--- DATA PROVIDED ---

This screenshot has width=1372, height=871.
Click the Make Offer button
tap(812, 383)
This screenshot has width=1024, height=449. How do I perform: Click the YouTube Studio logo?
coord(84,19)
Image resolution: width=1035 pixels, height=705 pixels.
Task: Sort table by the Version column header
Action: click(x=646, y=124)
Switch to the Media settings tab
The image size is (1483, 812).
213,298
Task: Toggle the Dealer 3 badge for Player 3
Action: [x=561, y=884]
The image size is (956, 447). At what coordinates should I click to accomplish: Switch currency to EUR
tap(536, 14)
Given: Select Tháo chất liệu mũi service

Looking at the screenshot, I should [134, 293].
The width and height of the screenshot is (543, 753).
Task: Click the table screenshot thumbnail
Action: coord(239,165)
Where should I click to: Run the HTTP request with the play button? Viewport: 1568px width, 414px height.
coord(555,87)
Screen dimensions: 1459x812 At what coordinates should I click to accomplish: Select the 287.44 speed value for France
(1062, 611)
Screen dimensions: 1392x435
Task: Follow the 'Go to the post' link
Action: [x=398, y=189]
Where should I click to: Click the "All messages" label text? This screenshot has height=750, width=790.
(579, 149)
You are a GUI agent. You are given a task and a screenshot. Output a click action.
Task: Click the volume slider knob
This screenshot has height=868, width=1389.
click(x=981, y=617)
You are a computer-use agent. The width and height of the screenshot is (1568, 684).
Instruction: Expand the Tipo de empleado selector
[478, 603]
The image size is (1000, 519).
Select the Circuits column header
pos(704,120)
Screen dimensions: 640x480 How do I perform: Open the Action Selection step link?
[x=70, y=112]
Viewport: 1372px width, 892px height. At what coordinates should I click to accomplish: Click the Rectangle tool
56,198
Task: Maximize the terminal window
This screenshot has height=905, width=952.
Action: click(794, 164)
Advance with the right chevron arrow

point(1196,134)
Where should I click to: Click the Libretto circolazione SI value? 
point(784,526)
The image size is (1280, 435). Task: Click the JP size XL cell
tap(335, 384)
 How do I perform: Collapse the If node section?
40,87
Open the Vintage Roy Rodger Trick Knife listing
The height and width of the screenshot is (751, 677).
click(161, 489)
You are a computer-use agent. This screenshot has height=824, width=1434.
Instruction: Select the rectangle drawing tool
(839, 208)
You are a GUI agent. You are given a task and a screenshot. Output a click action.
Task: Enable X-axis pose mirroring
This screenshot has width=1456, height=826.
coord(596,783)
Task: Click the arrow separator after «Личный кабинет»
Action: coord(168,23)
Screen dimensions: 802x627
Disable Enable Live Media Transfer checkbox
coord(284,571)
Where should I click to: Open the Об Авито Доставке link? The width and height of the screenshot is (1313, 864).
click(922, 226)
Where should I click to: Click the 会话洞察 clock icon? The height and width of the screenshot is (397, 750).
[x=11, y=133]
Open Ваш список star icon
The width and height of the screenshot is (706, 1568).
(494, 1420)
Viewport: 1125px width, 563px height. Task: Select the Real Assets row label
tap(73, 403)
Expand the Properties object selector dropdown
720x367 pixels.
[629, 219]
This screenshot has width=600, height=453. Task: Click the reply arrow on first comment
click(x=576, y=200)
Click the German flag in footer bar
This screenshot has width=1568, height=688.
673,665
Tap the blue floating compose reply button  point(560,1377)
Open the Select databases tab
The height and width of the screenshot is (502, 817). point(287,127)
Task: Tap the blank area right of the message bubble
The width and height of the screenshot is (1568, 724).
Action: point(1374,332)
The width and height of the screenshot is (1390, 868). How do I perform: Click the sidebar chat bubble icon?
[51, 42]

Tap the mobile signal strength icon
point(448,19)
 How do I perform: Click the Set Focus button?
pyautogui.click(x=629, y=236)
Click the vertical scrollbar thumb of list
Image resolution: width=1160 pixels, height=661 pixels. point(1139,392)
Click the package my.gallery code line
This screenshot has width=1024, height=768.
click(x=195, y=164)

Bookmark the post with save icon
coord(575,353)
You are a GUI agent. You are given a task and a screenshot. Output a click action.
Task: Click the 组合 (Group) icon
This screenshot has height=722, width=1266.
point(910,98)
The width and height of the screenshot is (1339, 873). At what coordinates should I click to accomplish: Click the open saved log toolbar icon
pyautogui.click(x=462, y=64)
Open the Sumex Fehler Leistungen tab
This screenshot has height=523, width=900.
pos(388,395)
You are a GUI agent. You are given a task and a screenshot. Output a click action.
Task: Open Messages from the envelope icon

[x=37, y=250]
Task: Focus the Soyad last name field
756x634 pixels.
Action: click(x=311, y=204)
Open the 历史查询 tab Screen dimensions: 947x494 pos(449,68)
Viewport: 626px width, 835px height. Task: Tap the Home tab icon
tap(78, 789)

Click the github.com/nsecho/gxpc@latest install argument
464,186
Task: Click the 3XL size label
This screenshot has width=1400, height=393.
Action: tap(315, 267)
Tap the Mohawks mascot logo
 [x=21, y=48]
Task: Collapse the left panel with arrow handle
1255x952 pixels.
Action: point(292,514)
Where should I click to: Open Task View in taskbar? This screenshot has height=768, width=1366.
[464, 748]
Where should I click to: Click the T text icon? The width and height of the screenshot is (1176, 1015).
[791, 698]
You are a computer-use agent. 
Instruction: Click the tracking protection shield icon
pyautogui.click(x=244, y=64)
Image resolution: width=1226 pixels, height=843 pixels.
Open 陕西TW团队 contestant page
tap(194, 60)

---

-- PROBLEM --
Transcribe the entries exactly.

-- COMPLETED TASK --
This screenshot has width=1372, height=871.
Click the Make Offer button
tap(812, 383)
This screenshot has width=1024, height=449. How do I perform: Click the YouTube Studio logo?
coord(84,19)
Image resolution: width=1035 pixels, height=705 pixels.
Task: Sort table by the Version column header
Action: click(x=646, y=124)
Switch to the Media settings tab
The image size is (1483, 812).
213,298
Task: Toggle the Dealer 3 badge for Player 3
Action: [x=561, y=884]
The image size is (956, 447). At what coordinates should I click to accomplish: Switch currency to EUR
tap(536, 14)
Given: Select Tháo chất liệu mũi service

Looking at the screenshot, I should [134, 293].
The width and height of the screenshot is (543, 753).
Task: Click the table screenshot thumbnail
Action: coord(239,165)
Where should I click to: Run the HTTP request with the play button? Viewport: 1568px width, 414px height.
coord(555,87)
Screen dimensions: 1459x812 At what coordinates should I click to accomplish: Select the 287.44 speed value for France
(1062, 611)
Screen dimensions: 1392x435
Task: Follow the 'Go to the post' link
Action: [x=398, y=189]
Where should I click to: Click the "All messages" label text? This screenshot has height=750, width=790.
(579, 149)
You are a GUI agent. You are given a task and a screenshot. Output a click action.
Task: Click the volume slider knob
This screenshot has height=868, width=1389.
click(x=981, y=617)
You are a computer-use agent. The width and height of the screenshot is (1568, 684).
Instruction: Expand the Tipo de empleado selector
[478, 603]
The image size is (1000, 519).
Select the Circuits column header
pos(704,120)
Screen dimensions: 640x480 How do I perform: Open the Action Selection step link?
[x=70, y=112]
Viewport: 1372px width, 892px height. At what coordinates should I click to accomplish: Click the Rectangle tool
56,198
Task: Maximize the terminal window
This screenshot has height=905, width=952.
Action: click(794, 164)
Advance with the right chevron arrow

point(1196,134)
Where should I click to: Click the Libretto circolazione SI value? 
point(784,526)
The image size is (1280, 435). Task: Click the JP size XL cell
tap(335, 384)
 How do I perform: Collapse the If node section?
40,87
Open the Vintage Roy Rodger Trick Knife listing
The height and width of the screenshot is (751, 677).
click(161, 489)
You are a computer-use agent. This screenshot has height=824, width=1434.
Instruction: Select the rectangle drawing tool
(839, 208)
You are a GUI agent. You are given a task and a screenshot. Output a click action.
Task: Enable X-axis pose mirroring
This screenshot has width=1456, height=826.
coord(596,783)
Task: Click the arrow separator after «Личный кабинет»
Action: coord(168,23)
Screen dimensions: 802x627
Disable Enable Live Media Transfer checkbox
coord(284,571)
Where should I click to: Open the Об Авито Доставке link? The width and height of the screenshot is (1313, 864).
click(922, 226)
Where should I click to: Click the 会话洞察 clock icon? The height and width of the screenshot is (397, 750).
[x=11, y=133]
Open Ваш список star icon
The width and height of the screenshot is (706, 1568).
(494, 1420)
Viewport: 1125px width, 563px height. Task: Select the Real Assets row label
tap(73, 403)
Expand the Properties object selector dropdown
720x367 pixels.
[629, 219]
This screenshot has width=600, height=453. Task: Click the reply arrow on first comment
click(x=576, y=200)
Click the German flag in footer bar
This screenshot has width=1568, height=688.
673,665
Tap the blue floating compose reply button  point(560,1377)
Open the Select databases tab
The height and width of the screenshot is (502, 817). point(287,127)
Task: Tap the blank area right of the message bubble
The width and height of the screenshot is (1568, 724).
Action: point(1374,332)
The width and height of the screenshot is (1390, 868). How do I perform: Click the sidebar chat bubble icon?
[51, 42]

Tap the mobile signal strength icon
point(448,19)
 How do I perform: Click the Set Focus button?
pyautogui.click(x=629, y=236)
Click the vertical scrollbar thumb of list
Image resolution: width=1160 pixels, height=661 pixels. point(1139,392)
Click the package my.gallery code line
This screenshot has width=1024, height=768.
click(x=195, y=164)

Bookmark the post with save icon
coord(575,353)
You are a GUI agent. You are given a task and a screenshot. Output a click action.
Task: Click the 组合 (Group) icon
This screenshot has height=722, width=1266.
point(910,98)
The width and height of the screenshot is (1339, 873). At what coordinates should I click to accomplish: Click the open saved log toolbar icon
pyautogui.click(x=462, y=64)
Open the Sumex Fehler Leistungen tab
This screenshot has height=523, width=900.
pos(388,395)
You are a GUI agent. You are given a task and a screenshot. Output a click action.
Task: Open Messages from the envelope icon

[x=37, y=250]
Task: Focus the Soyad last name field
756x634 pixels.
Action: click(x=311, y=204)
Open the 历史查询 tab Screen dimensions: 947x494 pos(449,68)
Viewport: 626px width, 835px height. Task: Tap the Home tab icon
tap(78, 789)

Click the github.com/nsecho/gxpc@latest install argument
464,186
Task: Click the 3XL size label
This screenshot has width=1400, height=393.
Action: tap(315, 267)
Tap the Mohawks mascot logo
 [x=21, y=48]
Task: Collapse the left panel with arrow handle
1255x952 pixels.
Action: point(292,514)
Where should I click to: Open Task View in taskbar? This screenshot has height=768, width=1366.
[464, 748]
Where should I click to: Click the T text icon? The width and height of the screenshot is (1176, 1015).
[791, 698]
You are a computer-use agent. 
Instruction: Click the tracking protection shield icon
pyautogui.click(x=244, y=64)
Image resolution: width=1226 pixels, height=843 pixels.
Open 陕西TW团队 contestant page
tap(194, 60)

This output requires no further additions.